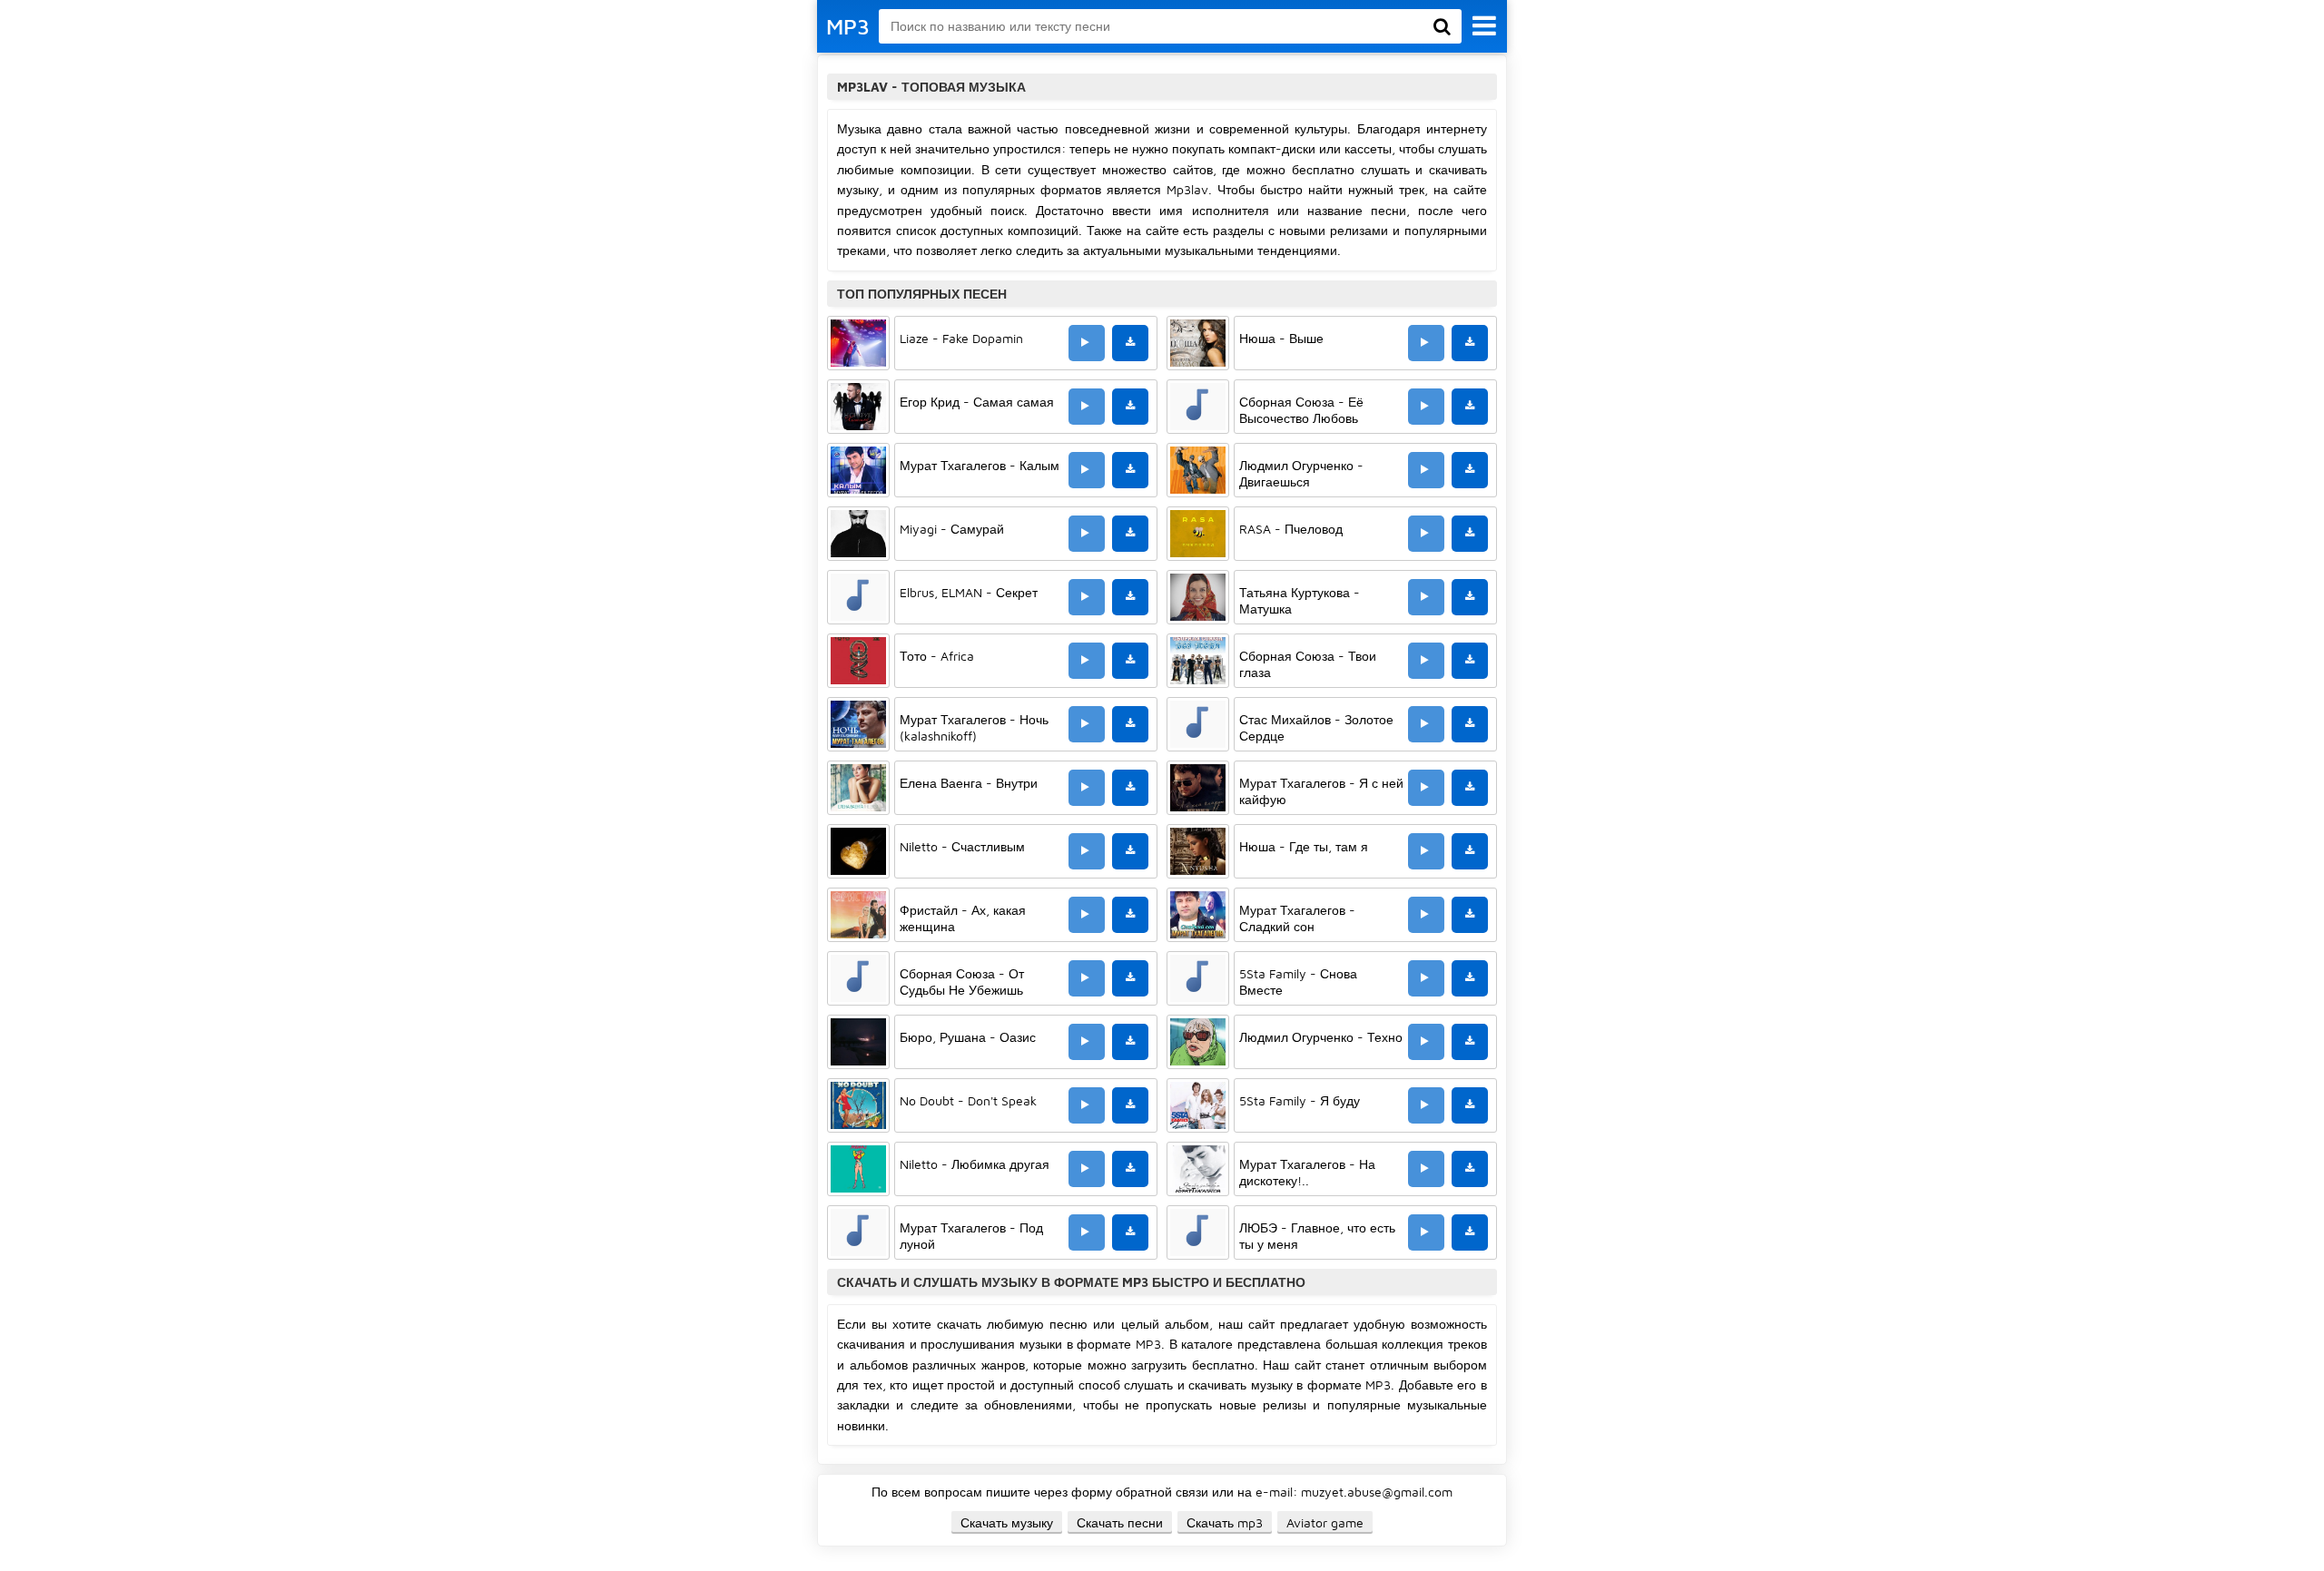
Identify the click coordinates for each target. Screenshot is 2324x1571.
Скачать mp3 (1225, 1522)
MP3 (848, 26)
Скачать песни (1120, 1522)
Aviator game (1325, 1522)
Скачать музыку (1006, 1522)
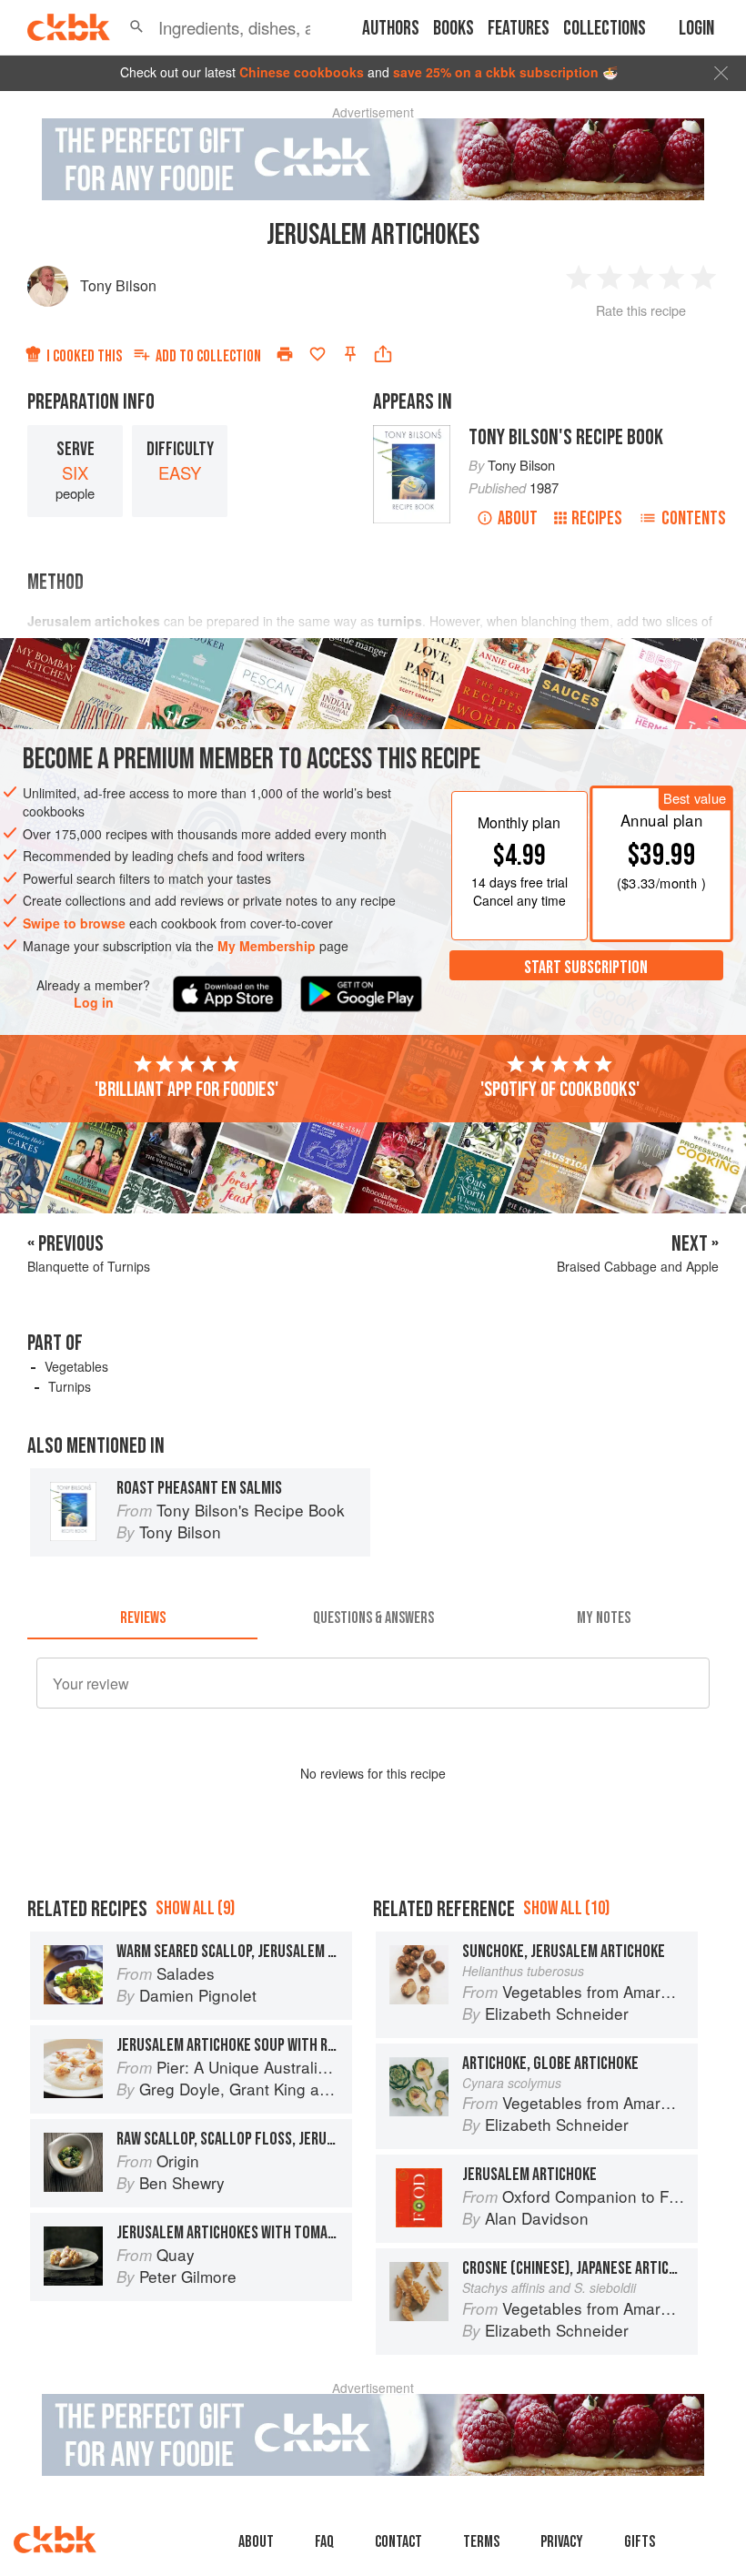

[The task] Restate, word for word, each line from the one with "Скачать mp3 (1225, 1522)" to the end of the entries, both included, and keep every picture out.

[Solution to this exercise]
Скачать mp3 (1225, 1522)
MP3 (848, 26)
Скачать песни (1120, 1522)
Aviator game (1325, 1522)
Скачать музыку (1006, 1522)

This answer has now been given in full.